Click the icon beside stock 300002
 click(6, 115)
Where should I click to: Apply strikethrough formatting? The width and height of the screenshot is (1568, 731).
--
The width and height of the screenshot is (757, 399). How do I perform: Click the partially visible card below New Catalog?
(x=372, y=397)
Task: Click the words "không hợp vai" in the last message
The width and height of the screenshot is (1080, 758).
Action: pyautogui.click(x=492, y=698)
==
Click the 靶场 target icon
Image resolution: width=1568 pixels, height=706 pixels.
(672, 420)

● What the exercise asks
Of the entries above, transcribe exactly those lines that fall between the line containing "Click the icon beside stock 300002" and the line containing "Where should I", together with those two lines.

● Response area
Click the icon beside stock 300002
 click(6, 115)
Where should I click to: Apply strikethrough formatting? The width and height of the screenshot is (1568, 731).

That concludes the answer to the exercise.